▶ **Saved data entries**
——

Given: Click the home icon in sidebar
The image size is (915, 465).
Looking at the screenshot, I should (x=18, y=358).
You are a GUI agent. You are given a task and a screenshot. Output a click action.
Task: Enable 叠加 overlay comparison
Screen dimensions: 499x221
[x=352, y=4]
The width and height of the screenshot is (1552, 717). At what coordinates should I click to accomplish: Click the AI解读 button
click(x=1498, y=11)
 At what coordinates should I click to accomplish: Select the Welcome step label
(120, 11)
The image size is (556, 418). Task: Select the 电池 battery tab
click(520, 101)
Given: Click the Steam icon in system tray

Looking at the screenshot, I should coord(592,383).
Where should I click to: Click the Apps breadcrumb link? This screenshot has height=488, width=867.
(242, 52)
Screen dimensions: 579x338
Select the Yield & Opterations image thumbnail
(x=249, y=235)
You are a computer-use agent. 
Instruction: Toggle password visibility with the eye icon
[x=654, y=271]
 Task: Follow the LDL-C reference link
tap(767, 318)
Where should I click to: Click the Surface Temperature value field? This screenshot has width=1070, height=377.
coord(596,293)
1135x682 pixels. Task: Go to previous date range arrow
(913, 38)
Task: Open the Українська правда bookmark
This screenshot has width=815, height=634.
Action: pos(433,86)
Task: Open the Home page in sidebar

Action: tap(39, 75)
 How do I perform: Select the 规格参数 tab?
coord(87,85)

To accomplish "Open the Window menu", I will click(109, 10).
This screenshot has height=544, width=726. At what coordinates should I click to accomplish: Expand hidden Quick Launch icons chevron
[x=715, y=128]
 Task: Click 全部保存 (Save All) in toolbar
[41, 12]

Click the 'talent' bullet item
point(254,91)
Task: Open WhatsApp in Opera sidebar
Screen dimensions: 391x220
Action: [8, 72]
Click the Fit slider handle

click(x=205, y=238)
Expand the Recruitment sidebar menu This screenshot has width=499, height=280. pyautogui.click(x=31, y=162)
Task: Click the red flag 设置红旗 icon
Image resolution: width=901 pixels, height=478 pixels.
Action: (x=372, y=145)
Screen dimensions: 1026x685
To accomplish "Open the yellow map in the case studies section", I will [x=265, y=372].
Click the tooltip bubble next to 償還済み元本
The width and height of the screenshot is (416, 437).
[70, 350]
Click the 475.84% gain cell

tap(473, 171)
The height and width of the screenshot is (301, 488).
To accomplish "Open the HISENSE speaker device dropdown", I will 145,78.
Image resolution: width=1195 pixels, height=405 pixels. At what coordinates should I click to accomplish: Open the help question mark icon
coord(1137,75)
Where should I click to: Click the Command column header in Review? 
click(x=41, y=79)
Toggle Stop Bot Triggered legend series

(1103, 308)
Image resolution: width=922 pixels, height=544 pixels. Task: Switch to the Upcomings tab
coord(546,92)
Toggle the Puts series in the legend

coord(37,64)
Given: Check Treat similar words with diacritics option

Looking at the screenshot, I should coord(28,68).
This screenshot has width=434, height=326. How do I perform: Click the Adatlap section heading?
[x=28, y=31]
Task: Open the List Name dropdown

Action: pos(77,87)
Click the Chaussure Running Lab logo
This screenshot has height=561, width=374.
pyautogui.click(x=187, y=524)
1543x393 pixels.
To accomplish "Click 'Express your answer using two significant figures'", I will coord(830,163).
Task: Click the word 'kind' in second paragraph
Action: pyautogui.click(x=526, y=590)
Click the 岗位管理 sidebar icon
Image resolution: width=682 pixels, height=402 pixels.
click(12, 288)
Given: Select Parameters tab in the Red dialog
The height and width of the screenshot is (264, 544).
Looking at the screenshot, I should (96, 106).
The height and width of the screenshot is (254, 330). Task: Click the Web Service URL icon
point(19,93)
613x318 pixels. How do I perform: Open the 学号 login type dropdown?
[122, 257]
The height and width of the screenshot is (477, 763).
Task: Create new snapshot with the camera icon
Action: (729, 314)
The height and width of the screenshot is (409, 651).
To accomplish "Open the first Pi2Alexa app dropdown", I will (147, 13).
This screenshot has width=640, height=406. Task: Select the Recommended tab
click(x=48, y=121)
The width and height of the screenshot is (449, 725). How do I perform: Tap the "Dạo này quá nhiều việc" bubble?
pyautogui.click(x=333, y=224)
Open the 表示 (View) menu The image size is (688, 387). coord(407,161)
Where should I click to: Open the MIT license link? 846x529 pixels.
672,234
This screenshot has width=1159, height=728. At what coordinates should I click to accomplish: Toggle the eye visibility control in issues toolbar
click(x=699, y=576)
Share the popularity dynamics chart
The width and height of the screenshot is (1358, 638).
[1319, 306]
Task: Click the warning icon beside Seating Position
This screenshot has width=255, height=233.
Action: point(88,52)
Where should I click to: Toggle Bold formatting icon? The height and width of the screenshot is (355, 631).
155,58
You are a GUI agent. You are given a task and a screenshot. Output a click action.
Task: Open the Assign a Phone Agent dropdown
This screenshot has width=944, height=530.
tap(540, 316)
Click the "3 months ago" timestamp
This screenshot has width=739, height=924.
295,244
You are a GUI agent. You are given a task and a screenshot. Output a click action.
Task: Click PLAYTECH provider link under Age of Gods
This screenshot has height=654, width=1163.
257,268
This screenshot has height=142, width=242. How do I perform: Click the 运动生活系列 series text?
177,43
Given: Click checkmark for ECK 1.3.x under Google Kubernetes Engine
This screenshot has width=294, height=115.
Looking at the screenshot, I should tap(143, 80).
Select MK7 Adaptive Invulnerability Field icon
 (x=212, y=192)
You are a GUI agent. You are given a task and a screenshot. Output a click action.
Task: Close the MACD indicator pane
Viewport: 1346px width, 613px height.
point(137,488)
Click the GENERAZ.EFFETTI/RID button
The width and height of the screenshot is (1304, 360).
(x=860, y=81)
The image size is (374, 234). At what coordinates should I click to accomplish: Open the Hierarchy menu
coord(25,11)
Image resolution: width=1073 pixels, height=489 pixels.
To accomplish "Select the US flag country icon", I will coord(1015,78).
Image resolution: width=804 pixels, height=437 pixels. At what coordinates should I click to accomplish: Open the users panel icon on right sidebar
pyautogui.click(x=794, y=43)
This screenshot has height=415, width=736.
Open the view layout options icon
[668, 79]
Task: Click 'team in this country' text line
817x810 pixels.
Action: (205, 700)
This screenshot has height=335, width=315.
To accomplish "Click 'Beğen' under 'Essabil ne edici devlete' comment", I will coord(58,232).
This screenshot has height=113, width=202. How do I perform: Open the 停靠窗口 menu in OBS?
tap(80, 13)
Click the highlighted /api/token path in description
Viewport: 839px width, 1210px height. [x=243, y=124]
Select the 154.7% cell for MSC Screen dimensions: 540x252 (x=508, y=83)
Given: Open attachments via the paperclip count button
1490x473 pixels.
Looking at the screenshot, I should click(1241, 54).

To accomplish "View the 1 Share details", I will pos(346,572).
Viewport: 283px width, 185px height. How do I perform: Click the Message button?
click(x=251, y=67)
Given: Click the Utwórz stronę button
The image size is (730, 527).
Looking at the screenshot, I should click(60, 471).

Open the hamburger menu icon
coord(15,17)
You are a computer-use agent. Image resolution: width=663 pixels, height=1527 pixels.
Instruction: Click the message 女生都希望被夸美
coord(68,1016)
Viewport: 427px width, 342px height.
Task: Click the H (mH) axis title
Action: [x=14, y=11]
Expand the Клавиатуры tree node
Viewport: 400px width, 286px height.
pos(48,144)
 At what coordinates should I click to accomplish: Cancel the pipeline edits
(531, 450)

——

▶ **ACTIVITY**
Search the records for the word "under" and copy every line where it occurs.

▶ **ANSWER BOX**
Task: Click PLAYTECH provider link under Age of Gods
Given: Click checkmark for ECK 1.3.x under Google Kubernetes Engine
To accomplish "Click 'Beğen' under 'Essabil ne edici devlete' comment", I will coord(58,232).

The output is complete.